Guarantees and Indemnification Obligations

As permitted under Oregon law, the Company has agreements whereby it indemnifies its officers, directors and certain finance employees for certain events or occurrences while the officer, director or employee is or was serving in such capacity at the request of the Company. The term of the indemnification period is for the officer’s, director’s or employee’s lifetime. The maximum potential amount of future payments the Company could be required to make under these indemnification agreements is unlimited; however, the Company has a Director and Officer insurance policy that limits its exposure and enables the Company to recover a portion of any future amounts paid. To date, the Company has not incurred any costs associated with these indemnification agreements and, as a result, management believes the estimated fair value of these indemnification agreements is minimal. Accordingly, the Company has not recorded any liabilities for these agreements as of December 31, 2012.

The Company enters into standard indemnification agreements in its ordinary course of business. Pursuant to these agreements, the Company indemnifies, holds harmless, and agrees to reimburse the indemnified party for losses suffered or incurred by the indemnified party, generally the Company’s business partners or customers, in connection with patent, copyright or other intellectual property infringement claims by any third party with respect to the Company’s current products, as well as claims relating to property damage or personal injury resulting from the performance of services by us or the Company’s subcontractors. The maximum potential amount of future payments the Company could be required to make under these indemnification agreements is generally limited. Historically, the Company’s costs to defend lawsuits or settle claims relating to such indemnity agreements have been minimal and accordingly management believes the estimated fair value of these agreements is immaterial.

Accrued Warranty

The Company provides for the estimated cost of product warranties at the time it recognizes revenue. Products are generally sold with warranty coverage for a period of 12 or 24 months after shipment. Parts and labor are covered under the terms of the warranty agreement. The workmanship of the Company’s products produced by the contract manufacturer is covered under warranties provided by the contract manufacturer for 12 months.
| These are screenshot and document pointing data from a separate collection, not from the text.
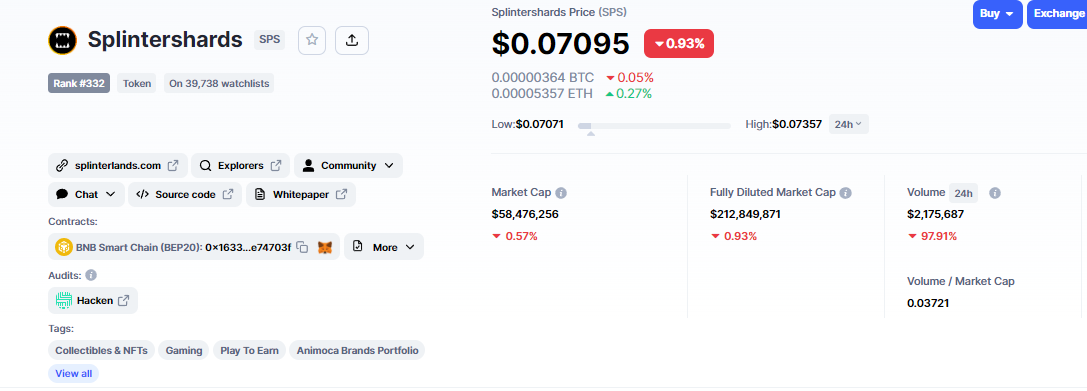
Task: Click the Market Cap info icon
Action: pos(561,193)
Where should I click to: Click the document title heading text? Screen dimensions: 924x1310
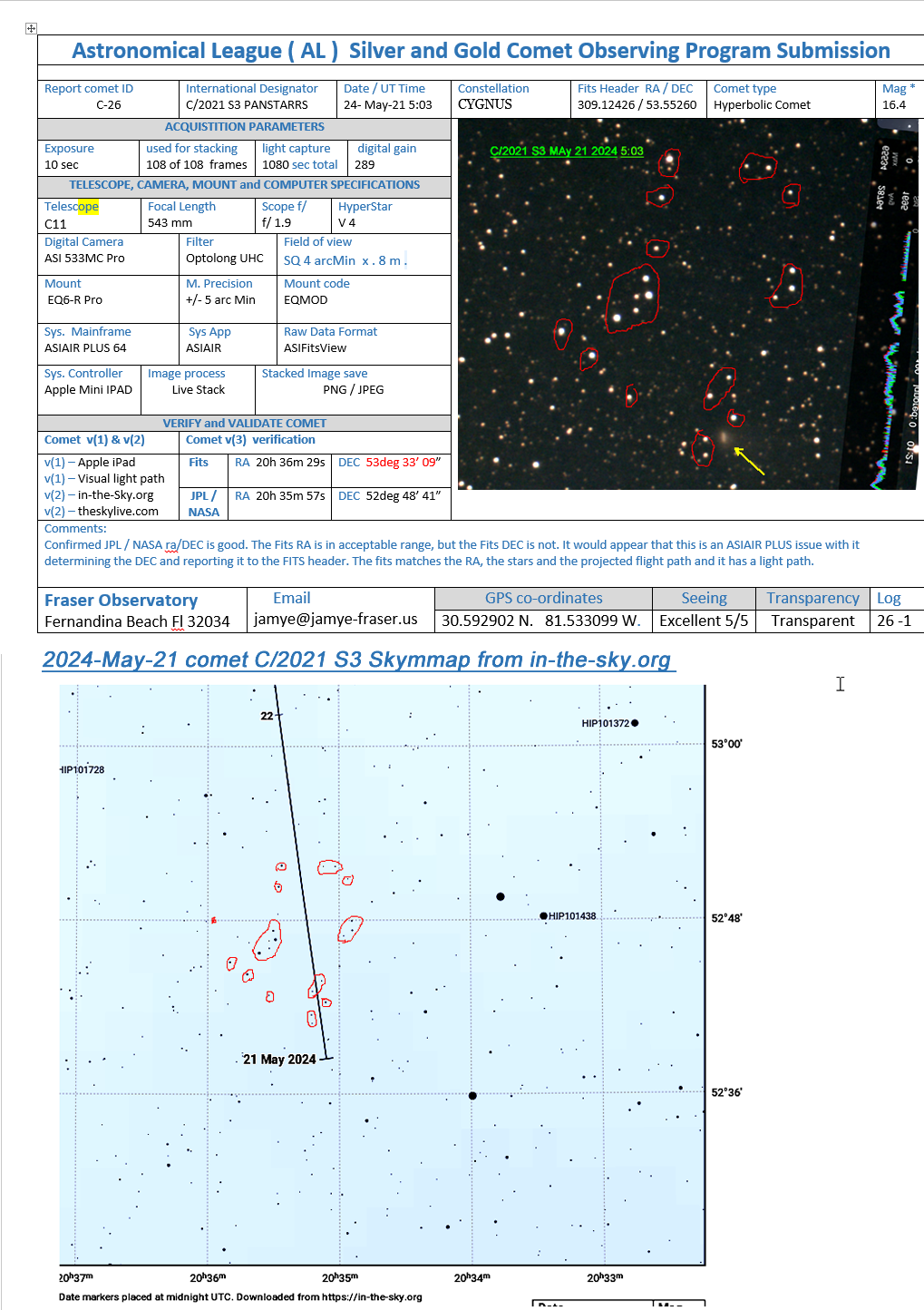tap(481, 51)
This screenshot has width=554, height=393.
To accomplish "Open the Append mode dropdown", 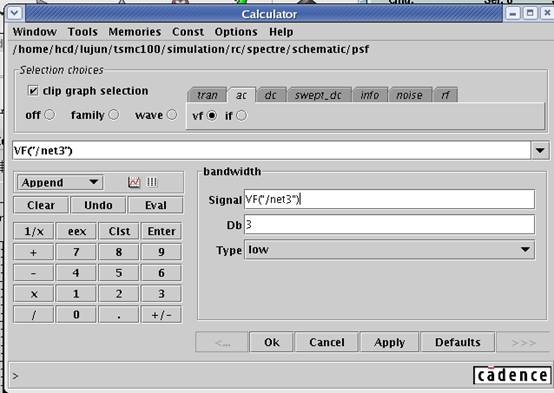I will click(60, 182).
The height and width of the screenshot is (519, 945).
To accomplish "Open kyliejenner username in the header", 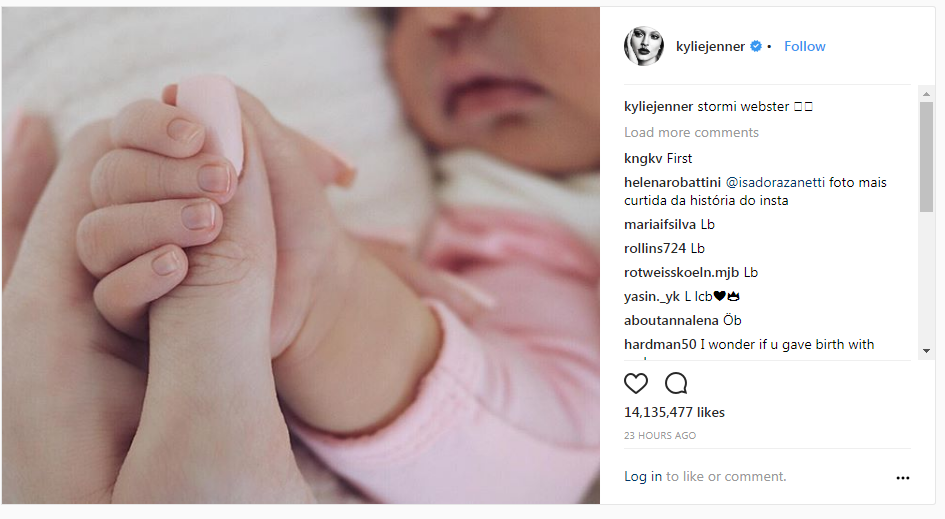I will (x=711, y=46).
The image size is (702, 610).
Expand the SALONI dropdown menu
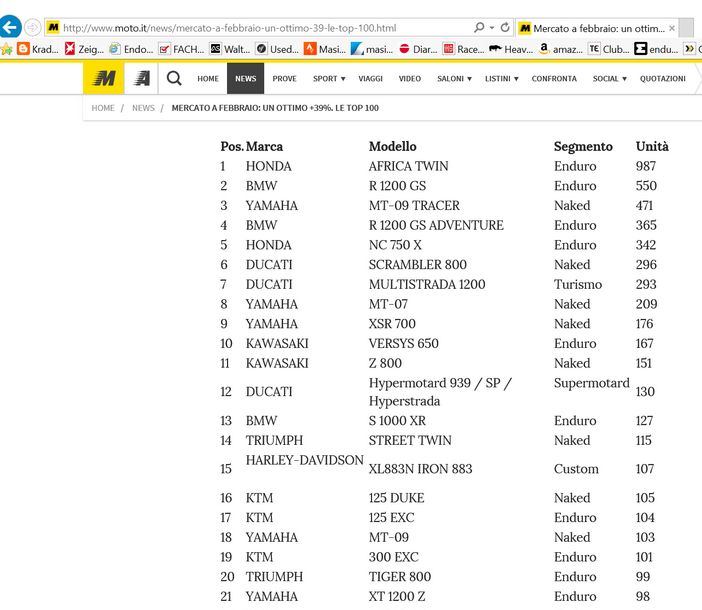[x=454, y=78]
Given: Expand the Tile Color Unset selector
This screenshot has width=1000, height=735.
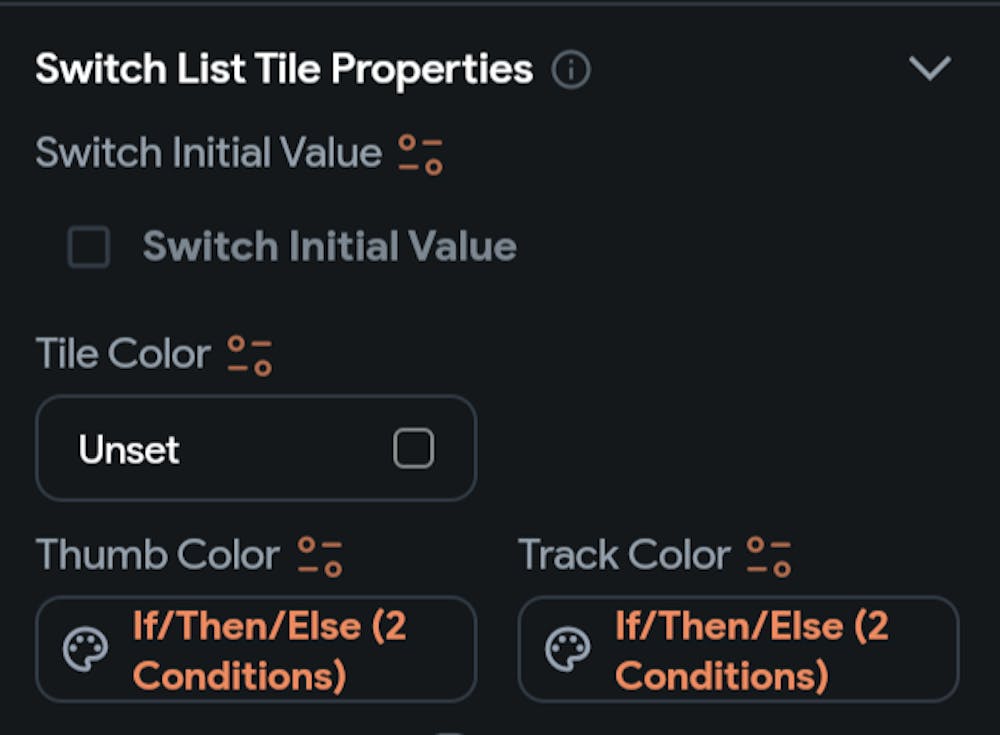Looking at the screenshot, I should (x=255, y=449).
The warranty provision is based on historical experience by product family. The Company engages in extensive product quality programs and processes, including actively monitoring and evaluating the quality of its components suppliers; however ongoing failure rates, material usage and service delivery costs incurred in correcting product failure, as well as specific product class failures out of the Company’s baseline experience, affect the estimated warranty obligation. If actual product failure rates, material usage or service delivery costs differ from estimates, revisions to the estimated warranty liability would be required.
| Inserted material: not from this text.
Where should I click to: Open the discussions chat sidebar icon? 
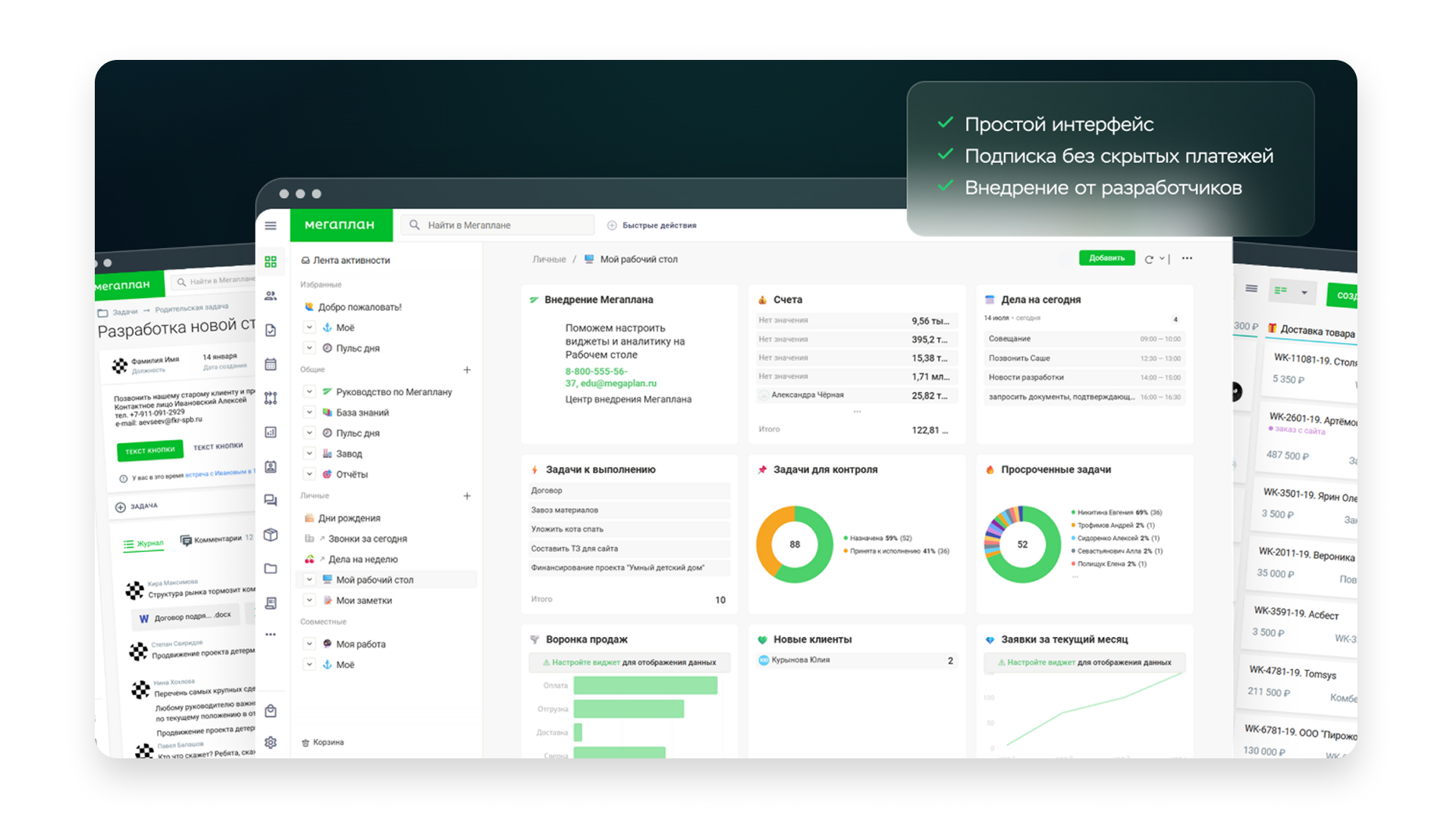point(271,500)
The following is a summary of the change in the Company’s warranty accrual reserve (in thousands):
 
 
For the Years Ended
December 31,
2012
 
2011
Warranty liability balance, beginning of the year
 
$
3,438

 
$
3,025

Product warranty accruals
 
5,332

 
2,987

Continuous Computing beginning balance
 

 
817

Adjustments for payments made
 
(4,816
)
 
(3,391
)
Warranty liability balance, end of the year
 
$
3,954

 
$
3,438



At December 31, 2012 and 2011, $3.1 million and $2.8 million of the warranty liability balance are included in other accrued liabilities and $0.8 million and $0.6 million are included in other long-term liabilities in the accompanying Consolidated Balance Sheets.